Problem details: Print the part of the STEMVAC vaccine trial summary below from "Background Cancer stem" to "advanced breast cancer.", copying it word for word.

Supplied text:
=-=-=-=-=
Background Cancer stem cell or epithelial/mesenchymal transition antigens could have utility in vaccines for cancer treatment and prevention. We identified class II binding T-cell epitopes from non-mutated tumor antigens that selectively elicit a Th1 response. We constructed a 5 antigen (CD105-Yb-1-SOX2-CDH3-MDM2) multi-epitope plasmid-based vaccine; STEMVAC, and conducted a Phase I dose escalation study in patients with advanced breast cancer.

Methods Patients with advanced HER2 negative breast cancer previously treated and in remission were sequentially enrolled to 3 dose arms: 150, 300, or 600mcg of STEMVAC. Vaccines were given monthly intradermally for three doses with rhu-GM-CSF (100mcg) as adjuvant. Two booster immunizations (same dose) were given 3 and 6 months after the third vaccine. Primary endpoints were safety and immunogenicity. Secondary endpoints included persistence of the immune response after vaccination and assessment of potential stimulation of T-regulatory (Treg) cells or myeloid derived suppressor cells (MDSC) to the overexpressed non-mutated antigens expressed in STEMVAC. Antigen specific immunity was measured by IFN-gamma (g) and IL-10 ELISPOT. Immune cells were evaluated by flow cytometry.

Results Seventy-five percent of patients were hormone receptor positive and 25% triple negative (TNBC). Patient characteristics, including breast cancer subtype, did not vary significantly between doses (all p>0.1). The vast majority of adverse events (AE), 98%, were grades 1/2. The most common AE were injection site reactions, flu-like syndrome, and transient leukopenia and lymphopenia. Arm 1 (150mcg) generated transient low levels of IFN-g secreting T-cells to a median of 1 antigen per patient and considered the least immunogenic dose. Arm 2 (300mcg) resulted in a mean response (sum of all antigens) of 1 antigen specific T-cell per 2500 (1:2500) PBMC at week 16 (p<0.05 compared to baseline) which boosted to 1:1500 by week 60 (p<0.001 compared to baseline). Immune responses for Arm 3 (600mcg) were statistically similar to Arm 2 at 16 weeks, but did not persist and could not be boosted. In Arm 2, booster immunizations increased the incidence and breadth of the immune response, with patients showing significant IFN-g secretion to a median of 4/5 antigens. At 16 weeks, there was no increase in antigen specific IL-10 secreting T-cells, Treg, or MDSC at any dose.
=-=-=-=-=
Material provided:

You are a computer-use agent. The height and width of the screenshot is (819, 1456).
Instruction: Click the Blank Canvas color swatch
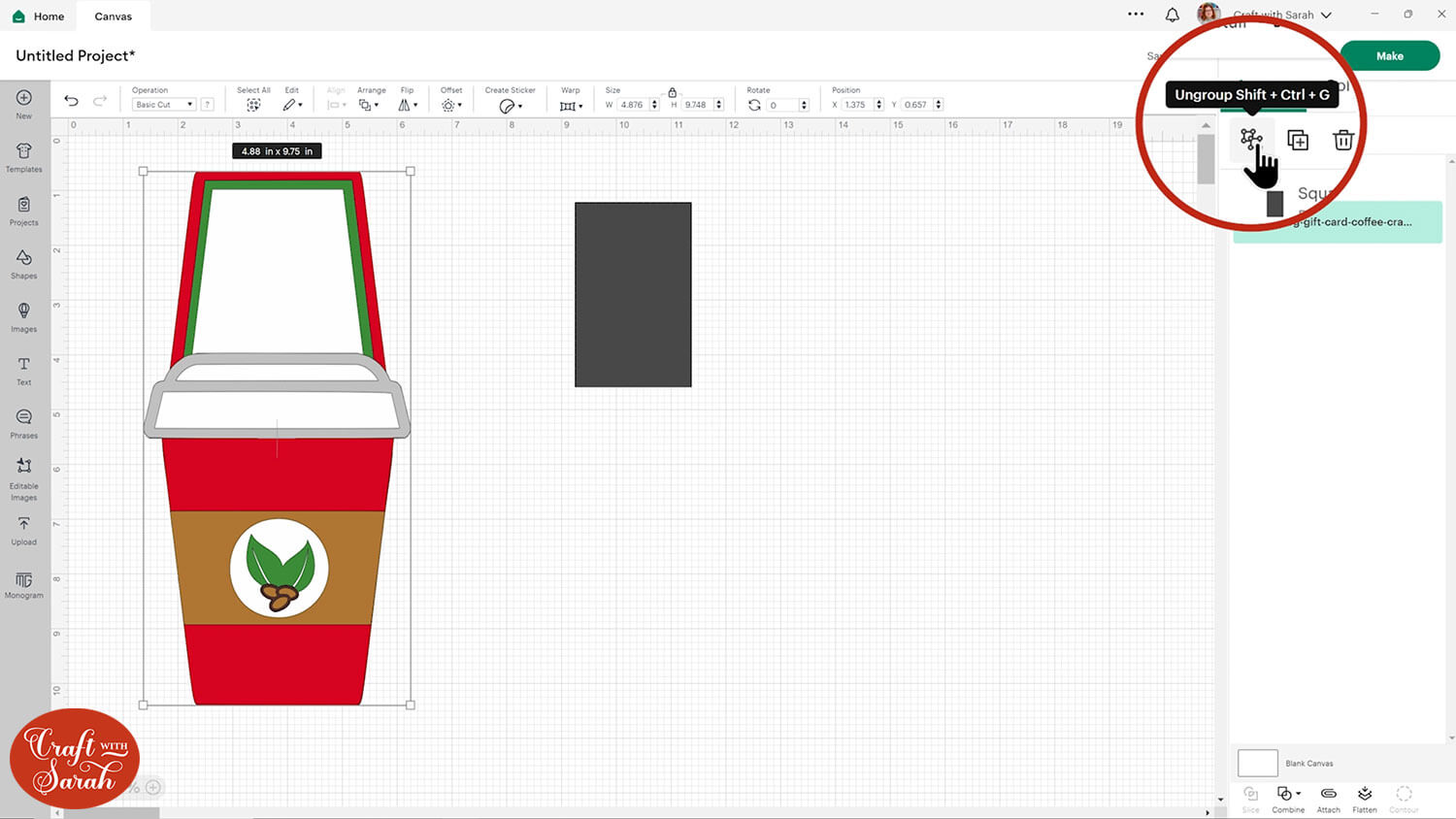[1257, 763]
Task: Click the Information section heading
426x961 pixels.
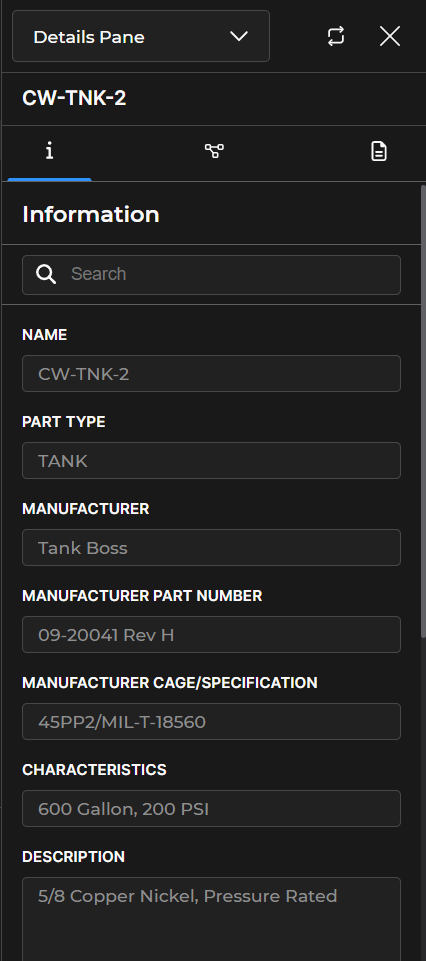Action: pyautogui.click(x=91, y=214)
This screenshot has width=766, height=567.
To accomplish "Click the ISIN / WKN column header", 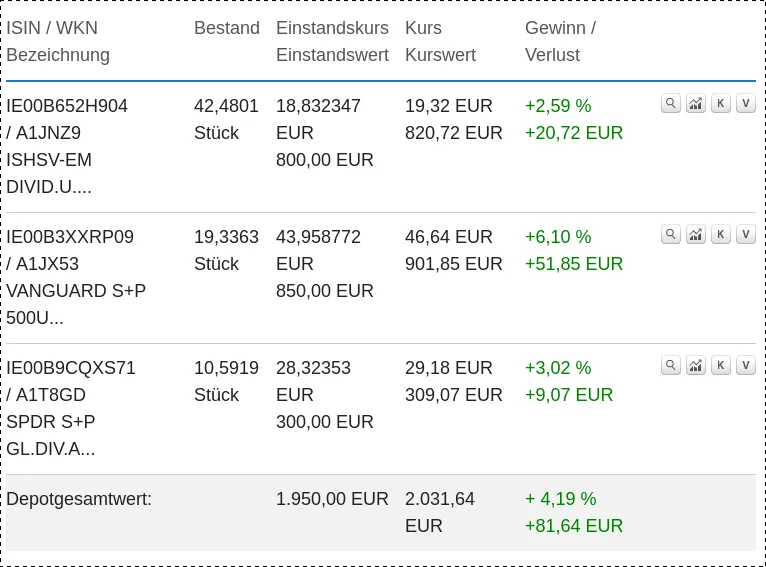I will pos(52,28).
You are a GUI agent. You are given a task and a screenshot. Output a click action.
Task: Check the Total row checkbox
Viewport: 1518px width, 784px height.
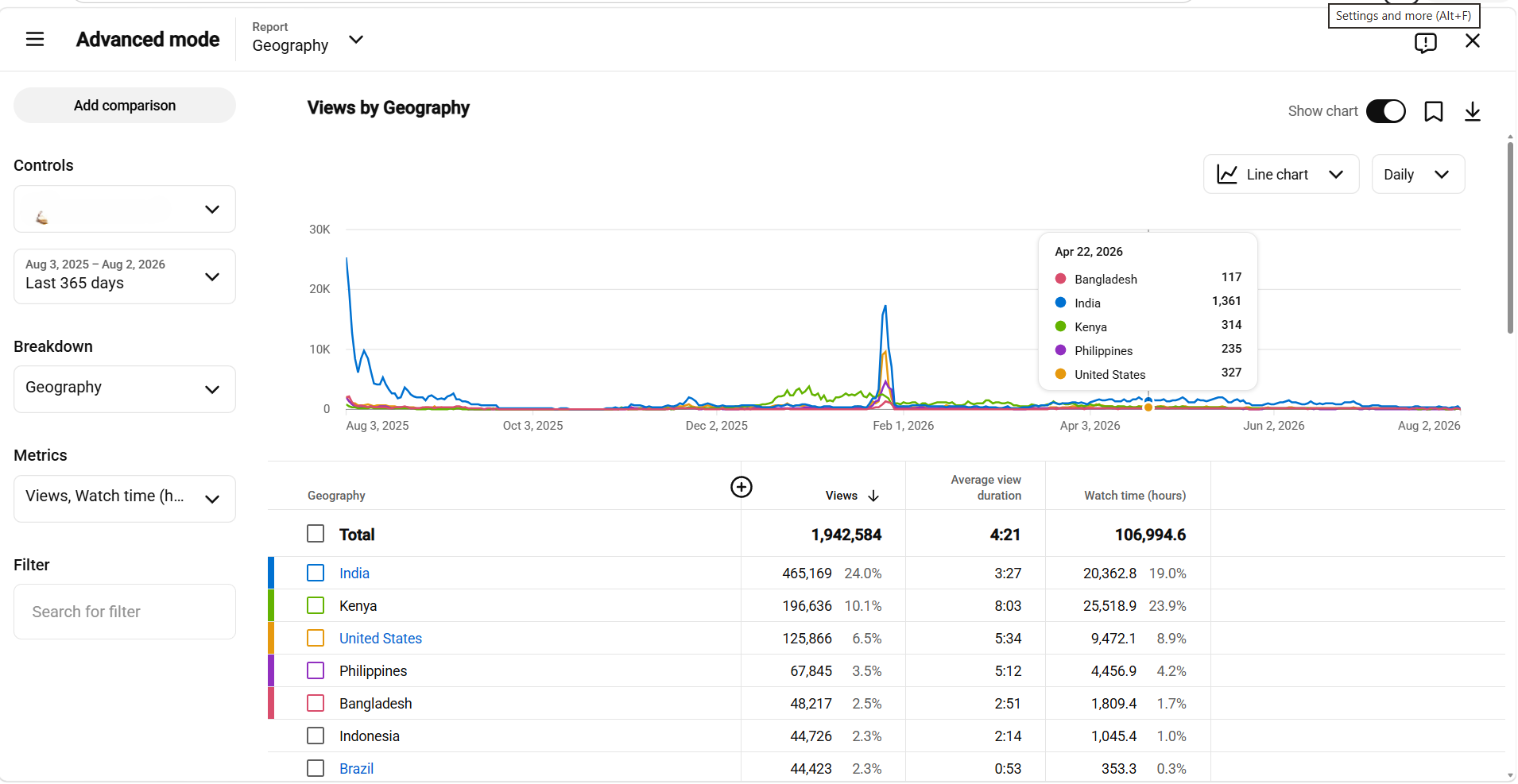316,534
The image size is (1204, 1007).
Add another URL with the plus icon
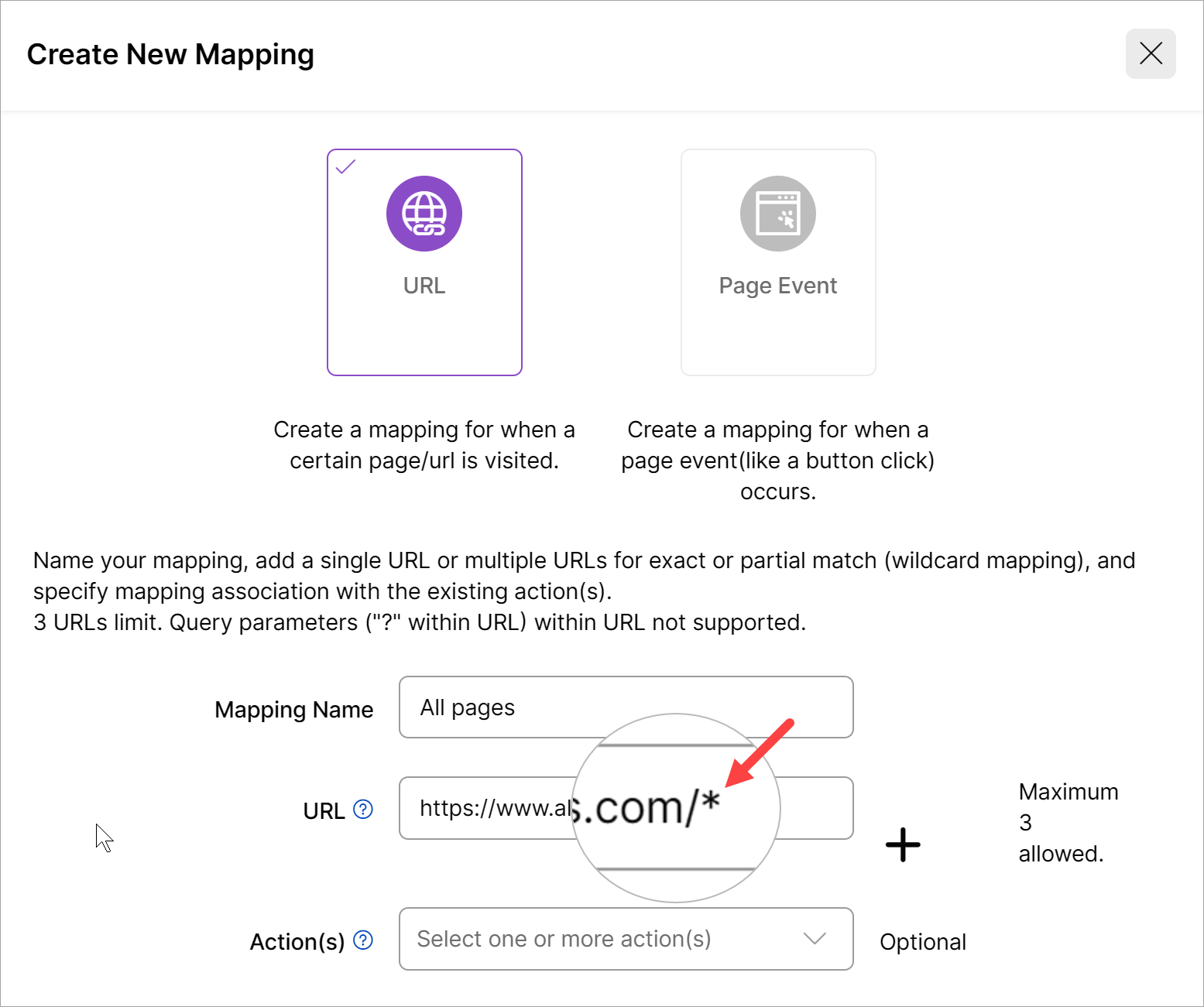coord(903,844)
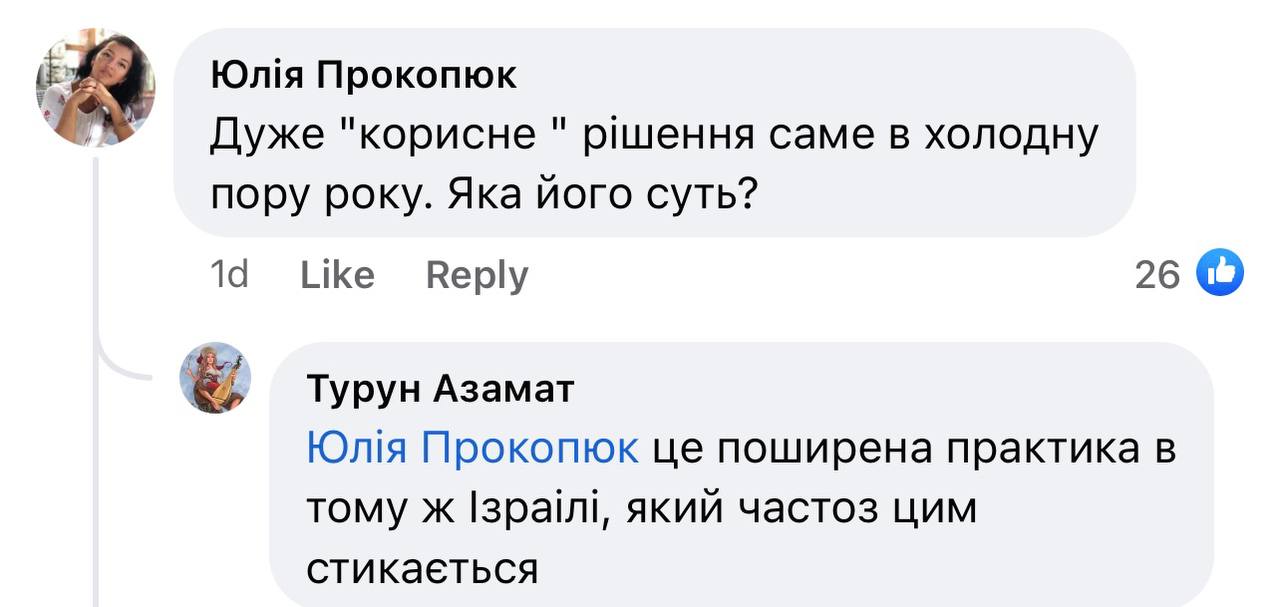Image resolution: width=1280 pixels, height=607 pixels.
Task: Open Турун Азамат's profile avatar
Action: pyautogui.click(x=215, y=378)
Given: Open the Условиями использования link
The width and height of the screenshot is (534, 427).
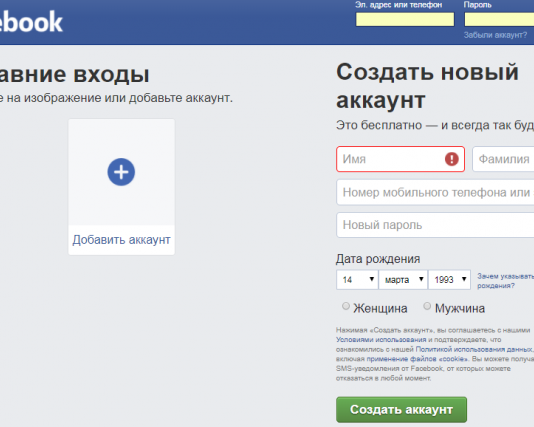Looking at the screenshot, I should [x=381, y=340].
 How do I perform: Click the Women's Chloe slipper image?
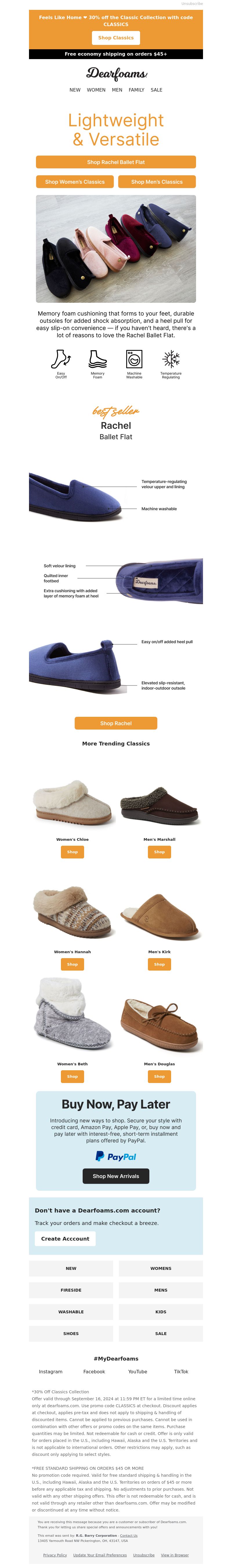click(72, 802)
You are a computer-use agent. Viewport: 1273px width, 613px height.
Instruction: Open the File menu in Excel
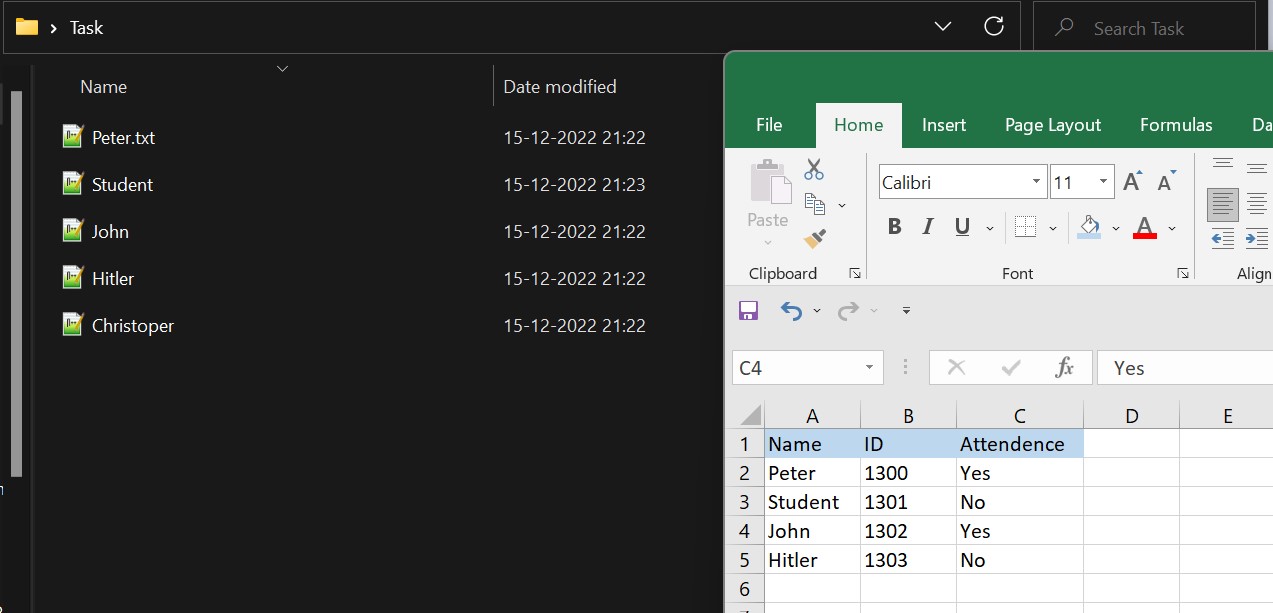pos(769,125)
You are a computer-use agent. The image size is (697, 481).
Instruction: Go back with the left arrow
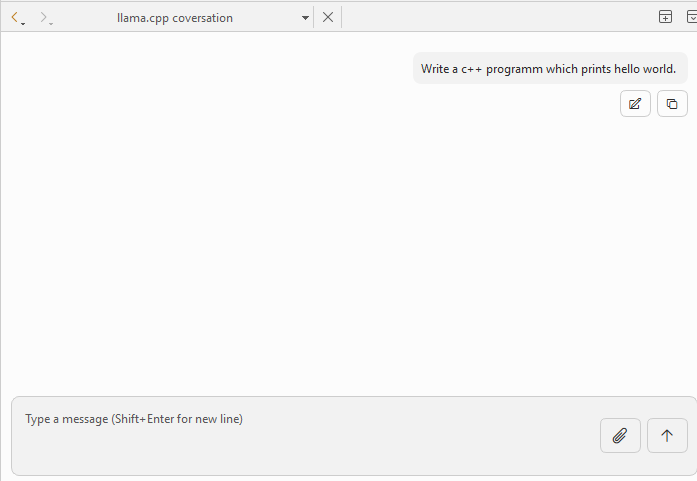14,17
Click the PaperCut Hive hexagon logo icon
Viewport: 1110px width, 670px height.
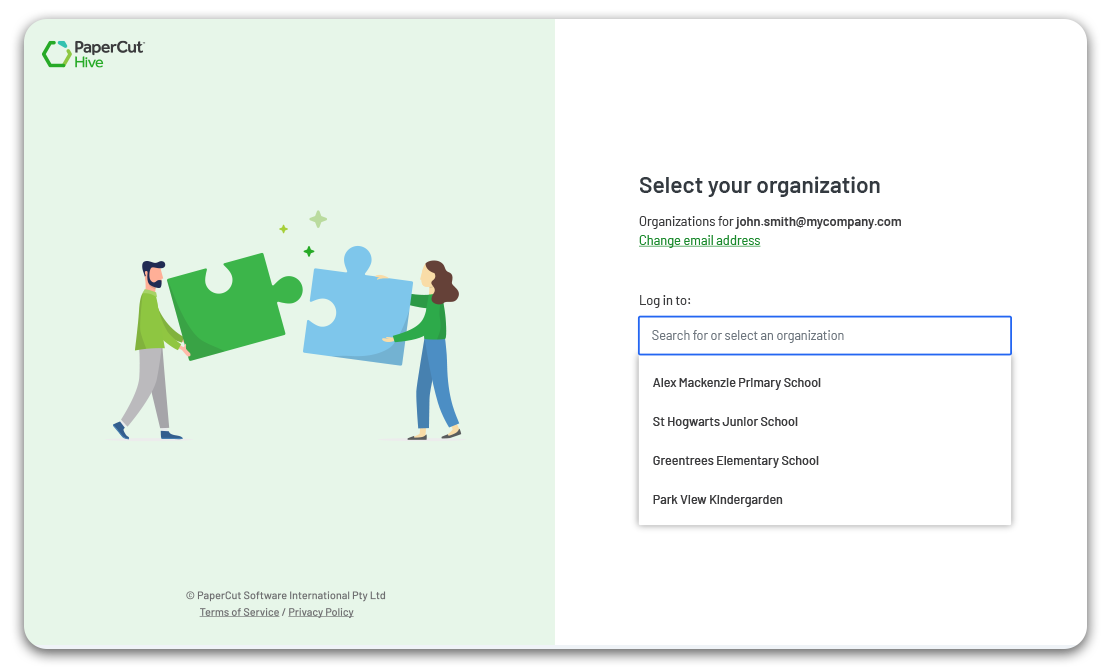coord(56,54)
=-=-=-=-=
Exercise result:
Background Cancer stem cell or epithelial/mesenchymal transition antigens could have utility in vaccines for cancer treatment and prevention. We identified class II binding T-cell epitopes from non-mutated tumor antigens that selectively elicit a Th1 response. We constructed a 5 antigen (CD105-Yb-1-SOX2-CDH3-MDM2) multi-epitope plasmid-based vaccine; STEMVAC, and conducted a Phase I dose escalation study in patients with advanced breast cancer.